Six A.M. Carver couldn’t argue with that one. “Will Mehling keep all this secret?”
“You can count on it. We’ve worked together before and he’s been tight as a clam. I tell him, he’ll delete everything from his system after we exchange information and he’s had time to study it, maybe run some software on it.”
“Tell him, then,” Carver said. “And point out he’s involved in the theft of confidential medical records.”
She rose from her chair and leaned back, supporting herself with her buttocks against the desk, tall enough to be almost in a sitting position. She crossed her arms and smiled. “He’ll know that, Fred. Not to worry, we’re all thick as thieves.”

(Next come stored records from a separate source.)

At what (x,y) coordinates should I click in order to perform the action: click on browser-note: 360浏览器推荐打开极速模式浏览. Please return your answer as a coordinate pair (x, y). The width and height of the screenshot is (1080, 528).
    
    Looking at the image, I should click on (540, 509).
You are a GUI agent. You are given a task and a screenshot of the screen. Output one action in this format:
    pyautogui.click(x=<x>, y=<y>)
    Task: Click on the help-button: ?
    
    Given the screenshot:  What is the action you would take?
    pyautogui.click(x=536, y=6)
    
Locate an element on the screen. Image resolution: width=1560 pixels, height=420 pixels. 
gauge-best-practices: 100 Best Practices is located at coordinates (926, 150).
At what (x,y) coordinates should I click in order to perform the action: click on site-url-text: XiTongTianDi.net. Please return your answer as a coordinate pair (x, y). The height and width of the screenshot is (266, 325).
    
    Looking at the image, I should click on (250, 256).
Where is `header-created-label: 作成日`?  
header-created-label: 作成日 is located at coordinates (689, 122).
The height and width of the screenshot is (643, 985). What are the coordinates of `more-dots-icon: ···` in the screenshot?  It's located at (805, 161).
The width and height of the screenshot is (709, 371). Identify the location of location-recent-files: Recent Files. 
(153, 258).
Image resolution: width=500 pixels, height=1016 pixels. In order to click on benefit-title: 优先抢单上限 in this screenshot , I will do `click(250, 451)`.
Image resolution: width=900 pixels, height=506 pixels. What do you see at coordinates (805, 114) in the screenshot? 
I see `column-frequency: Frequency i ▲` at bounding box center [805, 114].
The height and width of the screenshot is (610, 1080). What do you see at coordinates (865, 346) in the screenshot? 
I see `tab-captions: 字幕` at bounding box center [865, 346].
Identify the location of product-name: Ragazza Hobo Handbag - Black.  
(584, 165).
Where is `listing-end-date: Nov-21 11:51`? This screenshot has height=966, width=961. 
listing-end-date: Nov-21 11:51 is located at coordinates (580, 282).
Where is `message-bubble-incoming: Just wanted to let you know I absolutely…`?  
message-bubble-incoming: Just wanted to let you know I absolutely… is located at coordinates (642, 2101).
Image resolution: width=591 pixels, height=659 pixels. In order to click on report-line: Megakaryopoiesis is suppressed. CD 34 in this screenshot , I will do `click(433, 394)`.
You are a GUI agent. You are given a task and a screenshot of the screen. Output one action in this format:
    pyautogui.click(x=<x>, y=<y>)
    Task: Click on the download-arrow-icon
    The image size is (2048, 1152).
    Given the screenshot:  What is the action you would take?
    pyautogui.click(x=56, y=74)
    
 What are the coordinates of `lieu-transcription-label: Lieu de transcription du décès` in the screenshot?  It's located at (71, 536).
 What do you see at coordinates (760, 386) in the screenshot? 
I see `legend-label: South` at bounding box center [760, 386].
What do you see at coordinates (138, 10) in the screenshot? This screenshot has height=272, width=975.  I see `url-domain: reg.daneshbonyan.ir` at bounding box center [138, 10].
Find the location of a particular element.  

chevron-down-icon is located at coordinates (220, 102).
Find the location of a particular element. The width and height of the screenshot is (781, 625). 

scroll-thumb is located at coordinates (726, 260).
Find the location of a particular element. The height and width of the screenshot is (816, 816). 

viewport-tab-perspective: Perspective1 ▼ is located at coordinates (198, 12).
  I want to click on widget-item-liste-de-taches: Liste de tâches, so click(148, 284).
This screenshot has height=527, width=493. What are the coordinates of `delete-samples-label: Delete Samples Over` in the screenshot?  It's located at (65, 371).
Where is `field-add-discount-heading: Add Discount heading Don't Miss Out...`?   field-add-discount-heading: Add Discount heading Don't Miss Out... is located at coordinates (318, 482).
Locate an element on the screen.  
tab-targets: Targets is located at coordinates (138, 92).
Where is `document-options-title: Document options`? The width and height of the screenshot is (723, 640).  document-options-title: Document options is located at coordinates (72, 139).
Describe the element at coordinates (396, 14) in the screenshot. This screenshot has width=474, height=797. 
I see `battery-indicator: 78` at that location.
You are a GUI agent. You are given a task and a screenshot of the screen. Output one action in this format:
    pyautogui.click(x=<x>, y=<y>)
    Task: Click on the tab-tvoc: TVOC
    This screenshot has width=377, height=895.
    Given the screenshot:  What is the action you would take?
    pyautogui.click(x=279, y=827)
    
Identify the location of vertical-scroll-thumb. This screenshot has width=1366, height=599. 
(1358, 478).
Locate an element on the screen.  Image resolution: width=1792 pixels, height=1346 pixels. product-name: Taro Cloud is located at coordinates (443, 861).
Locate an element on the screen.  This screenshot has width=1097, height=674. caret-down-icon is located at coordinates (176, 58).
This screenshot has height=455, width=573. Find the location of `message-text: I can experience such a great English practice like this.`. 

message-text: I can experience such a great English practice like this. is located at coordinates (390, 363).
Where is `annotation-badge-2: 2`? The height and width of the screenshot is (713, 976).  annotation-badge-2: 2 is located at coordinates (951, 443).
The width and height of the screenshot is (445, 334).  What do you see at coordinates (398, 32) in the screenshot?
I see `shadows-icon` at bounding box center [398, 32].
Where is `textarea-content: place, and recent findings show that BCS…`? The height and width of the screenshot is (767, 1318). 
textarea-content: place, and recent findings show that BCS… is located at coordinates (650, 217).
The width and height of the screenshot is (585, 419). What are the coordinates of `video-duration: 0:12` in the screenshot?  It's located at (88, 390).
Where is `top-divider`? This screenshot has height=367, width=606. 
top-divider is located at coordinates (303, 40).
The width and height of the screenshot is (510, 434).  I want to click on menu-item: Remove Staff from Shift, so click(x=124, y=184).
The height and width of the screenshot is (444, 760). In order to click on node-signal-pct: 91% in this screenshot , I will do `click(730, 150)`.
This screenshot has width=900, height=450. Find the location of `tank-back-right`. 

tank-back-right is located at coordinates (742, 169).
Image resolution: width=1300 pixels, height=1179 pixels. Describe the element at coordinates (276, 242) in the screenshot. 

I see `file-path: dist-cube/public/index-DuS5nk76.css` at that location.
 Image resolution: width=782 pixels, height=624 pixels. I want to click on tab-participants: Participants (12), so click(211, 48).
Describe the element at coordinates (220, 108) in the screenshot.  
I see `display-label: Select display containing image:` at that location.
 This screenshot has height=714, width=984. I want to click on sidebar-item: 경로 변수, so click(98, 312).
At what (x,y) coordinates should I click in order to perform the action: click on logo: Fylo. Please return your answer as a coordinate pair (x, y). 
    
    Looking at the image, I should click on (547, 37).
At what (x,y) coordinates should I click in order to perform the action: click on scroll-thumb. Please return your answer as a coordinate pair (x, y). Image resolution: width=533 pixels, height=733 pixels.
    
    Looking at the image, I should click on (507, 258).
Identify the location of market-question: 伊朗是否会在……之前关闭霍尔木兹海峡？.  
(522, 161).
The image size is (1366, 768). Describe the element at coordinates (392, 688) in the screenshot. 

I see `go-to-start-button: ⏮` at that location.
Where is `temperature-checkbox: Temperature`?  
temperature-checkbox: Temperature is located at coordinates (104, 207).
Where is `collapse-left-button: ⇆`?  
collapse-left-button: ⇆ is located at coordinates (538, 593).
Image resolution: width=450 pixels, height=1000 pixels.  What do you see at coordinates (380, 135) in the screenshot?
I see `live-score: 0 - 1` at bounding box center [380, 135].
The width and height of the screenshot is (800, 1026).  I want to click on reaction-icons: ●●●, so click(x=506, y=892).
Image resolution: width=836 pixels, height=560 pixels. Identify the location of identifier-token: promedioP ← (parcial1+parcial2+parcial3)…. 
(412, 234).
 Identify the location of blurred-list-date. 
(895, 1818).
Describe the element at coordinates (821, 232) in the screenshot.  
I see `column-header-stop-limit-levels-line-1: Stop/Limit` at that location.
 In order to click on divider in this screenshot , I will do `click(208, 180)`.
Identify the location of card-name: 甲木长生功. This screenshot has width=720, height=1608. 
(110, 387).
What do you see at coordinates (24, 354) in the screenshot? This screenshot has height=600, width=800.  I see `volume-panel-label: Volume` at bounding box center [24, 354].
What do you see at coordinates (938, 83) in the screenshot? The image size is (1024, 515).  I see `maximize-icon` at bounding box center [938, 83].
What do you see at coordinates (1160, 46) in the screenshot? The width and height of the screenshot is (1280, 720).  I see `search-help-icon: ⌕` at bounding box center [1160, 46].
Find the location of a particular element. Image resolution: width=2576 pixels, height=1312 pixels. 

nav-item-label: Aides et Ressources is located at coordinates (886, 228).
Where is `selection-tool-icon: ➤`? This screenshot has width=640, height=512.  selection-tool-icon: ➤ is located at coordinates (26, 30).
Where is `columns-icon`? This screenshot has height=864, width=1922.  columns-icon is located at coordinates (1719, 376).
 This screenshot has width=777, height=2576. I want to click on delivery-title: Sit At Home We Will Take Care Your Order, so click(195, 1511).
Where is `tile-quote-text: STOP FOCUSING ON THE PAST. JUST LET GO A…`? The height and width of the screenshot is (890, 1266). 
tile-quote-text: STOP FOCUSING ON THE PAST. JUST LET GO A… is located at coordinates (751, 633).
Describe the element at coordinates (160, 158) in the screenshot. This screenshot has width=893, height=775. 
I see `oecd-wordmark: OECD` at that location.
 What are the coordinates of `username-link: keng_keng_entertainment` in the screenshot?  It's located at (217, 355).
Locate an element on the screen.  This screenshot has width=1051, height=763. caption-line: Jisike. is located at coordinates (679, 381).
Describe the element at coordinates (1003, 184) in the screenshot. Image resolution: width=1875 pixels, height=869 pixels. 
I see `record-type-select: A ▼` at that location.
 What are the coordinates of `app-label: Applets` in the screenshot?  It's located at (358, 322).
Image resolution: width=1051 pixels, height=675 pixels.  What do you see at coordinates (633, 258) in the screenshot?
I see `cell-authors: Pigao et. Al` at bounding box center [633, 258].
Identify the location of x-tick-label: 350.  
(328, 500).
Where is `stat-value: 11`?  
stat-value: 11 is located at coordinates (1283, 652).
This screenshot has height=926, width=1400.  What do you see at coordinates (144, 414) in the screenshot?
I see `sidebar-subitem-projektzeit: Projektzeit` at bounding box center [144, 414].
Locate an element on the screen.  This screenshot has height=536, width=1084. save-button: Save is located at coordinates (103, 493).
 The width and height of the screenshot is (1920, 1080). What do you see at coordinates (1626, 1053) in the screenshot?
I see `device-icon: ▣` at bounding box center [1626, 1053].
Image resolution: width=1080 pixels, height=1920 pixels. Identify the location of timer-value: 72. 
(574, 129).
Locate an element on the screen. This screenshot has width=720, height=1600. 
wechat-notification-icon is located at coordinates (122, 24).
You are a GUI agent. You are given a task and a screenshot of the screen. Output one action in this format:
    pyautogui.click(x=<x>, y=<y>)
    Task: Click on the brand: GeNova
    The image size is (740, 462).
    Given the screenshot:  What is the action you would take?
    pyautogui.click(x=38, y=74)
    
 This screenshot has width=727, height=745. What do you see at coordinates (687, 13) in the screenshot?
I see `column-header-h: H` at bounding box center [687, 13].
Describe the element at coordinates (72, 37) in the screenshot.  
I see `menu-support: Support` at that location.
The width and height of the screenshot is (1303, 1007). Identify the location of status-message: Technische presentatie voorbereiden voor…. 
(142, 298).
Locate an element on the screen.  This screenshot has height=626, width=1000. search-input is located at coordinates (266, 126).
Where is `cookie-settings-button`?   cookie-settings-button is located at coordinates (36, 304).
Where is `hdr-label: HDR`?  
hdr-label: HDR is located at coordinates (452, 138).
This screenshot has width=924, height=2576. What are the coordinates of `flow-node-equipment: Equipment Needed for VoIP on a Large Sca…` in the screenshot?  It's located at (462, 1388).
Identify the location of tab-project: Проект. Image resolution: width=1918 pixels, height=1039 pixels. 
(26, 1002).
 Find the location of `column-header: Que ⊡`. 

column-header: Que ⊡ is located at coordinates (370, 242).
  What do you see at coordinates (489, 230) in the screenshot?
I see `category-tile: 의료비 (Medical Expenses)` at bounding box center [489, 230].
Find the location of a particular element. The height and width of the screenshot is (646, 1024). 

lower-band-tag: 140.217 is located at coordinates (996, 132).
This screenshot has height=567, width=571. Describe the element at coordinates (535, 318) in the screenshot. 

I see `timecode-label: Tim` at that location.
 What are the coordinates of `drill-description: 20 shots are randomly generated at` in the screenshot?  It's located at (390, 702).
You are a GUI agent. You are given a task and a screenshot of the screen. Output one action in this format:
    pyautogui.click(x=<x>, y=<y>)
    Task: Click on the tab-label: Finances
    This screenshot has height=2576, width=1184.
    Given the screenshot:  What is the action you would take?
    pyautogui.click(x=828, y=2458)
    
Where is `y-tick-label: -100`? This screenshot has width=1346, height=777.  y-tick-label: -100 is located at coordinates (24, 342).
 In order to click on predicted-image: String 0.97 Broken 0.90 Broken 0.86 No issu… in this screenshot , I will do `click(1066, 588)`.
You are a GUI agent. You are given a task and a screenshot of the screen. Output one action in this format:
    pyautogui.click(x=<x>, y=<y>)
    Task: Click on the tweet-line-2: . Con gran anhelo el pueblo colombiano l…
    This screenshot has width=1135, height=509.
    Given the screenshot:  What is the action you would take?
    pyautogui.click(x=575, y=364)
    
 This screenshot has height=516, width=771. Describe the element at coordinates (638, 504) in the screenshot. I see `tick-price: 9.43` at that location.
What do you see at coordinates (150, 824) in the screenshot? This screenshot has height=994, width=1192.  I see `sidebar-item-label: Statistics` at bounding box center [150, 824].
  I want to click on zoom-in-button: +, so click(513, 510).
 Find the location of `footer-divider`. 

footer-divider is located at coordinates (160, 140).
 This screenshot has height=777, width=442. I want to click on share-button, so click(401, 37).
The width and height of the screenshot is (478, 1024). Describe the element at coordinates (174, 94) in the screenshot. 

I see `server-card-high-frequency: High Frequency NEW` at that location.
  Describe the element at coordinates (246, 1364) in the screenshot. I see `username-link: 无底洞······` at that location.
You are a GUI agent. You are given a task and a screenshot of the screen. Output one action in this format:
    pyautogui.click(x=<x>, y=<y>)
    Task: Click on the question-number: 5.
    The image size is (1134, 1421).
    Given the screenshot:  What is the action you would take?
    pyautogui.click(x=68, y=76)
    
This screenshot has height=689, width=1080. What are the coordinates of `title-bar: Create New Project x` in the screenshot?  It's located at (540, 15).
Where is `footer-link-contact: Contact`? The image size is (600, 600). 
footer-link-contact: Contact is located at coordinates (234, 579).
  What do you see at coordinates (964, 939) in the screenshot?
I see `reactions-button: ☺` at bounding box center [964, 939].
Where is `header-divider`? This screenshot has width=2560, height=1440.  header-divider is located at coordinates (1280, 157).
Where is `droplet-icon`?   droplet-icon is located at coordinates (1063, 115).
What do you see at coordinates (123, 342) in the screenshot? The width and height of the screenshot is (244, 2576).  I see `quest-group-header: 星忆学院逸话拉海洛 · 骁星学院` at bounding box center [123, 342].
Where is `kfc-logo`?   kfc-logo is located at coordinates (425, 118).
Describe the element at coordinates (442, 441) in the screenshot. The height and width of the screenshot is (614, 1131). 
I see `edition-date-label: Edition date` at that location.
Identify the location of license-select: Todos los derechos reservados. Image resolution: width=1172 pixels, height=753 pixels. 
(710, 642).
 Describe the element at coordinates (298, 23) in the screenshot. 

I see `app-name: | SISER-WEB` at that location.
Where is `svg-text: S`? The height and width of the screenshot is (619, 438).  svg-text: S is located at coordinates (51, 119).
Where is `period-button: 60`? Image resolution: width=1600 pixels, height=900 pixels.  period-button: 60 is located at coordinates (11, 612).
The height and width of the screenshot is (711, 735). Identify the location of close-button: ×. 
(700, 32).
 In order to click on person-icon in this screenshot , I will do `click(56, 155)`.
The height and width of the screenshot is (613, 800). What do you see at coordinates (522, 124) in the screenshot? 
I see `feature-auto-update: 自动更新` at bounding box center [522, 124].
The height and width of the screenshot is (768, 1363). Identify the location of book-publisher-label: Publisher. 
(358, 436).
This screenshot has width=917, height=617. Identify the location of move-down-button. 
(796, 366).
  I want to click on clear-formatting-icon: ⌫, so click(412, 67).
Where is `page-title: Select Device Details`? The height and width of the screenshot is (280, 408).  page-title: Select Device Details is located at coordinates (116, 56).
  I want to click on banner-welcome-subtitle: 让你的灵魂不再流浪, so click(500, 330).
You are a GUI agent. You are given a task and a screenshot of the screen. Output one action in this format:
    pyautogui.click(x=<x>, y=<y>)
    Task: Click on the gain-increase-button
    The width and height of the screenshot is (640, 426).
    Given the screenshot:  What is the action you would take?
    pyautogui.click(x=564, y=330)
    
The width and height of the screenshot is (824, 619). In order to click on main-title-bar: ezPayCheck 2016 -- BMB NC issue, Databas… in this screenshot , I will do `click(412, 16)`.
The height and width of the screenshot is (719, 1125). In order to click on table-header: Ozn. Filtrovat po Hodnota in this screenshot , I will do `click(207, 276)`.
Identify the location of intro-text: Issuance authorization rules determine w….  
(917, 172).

“Thieves have been known to fall out.”
“Not thieves like us, lover.” She ran a finger along the inside of one of her bra straps, causing the cup to strain away and reveal a swell of breast highlighted with perspiration in the lamplight and glow from the computer screen. “Wanna come back to bed with me for a while?”
“Wanting and doing are two different things.”
“Never noticed that about you, Fred, when you didn’t have some kinda substitution in mind.”
There was no point in trying to deal with this woman when she was in the mood to dogfight.
Carver walked to the window and parted the drapes a few inches, peered outside. Up near the other end of the parking lot a blond man and a blond woman were loading suitcases into the trunk of a car with one of those phony convertible tops that made no sense to Carver. It had a green license plate. He didn’t know which state the plate represented, but it wasn’t Florida.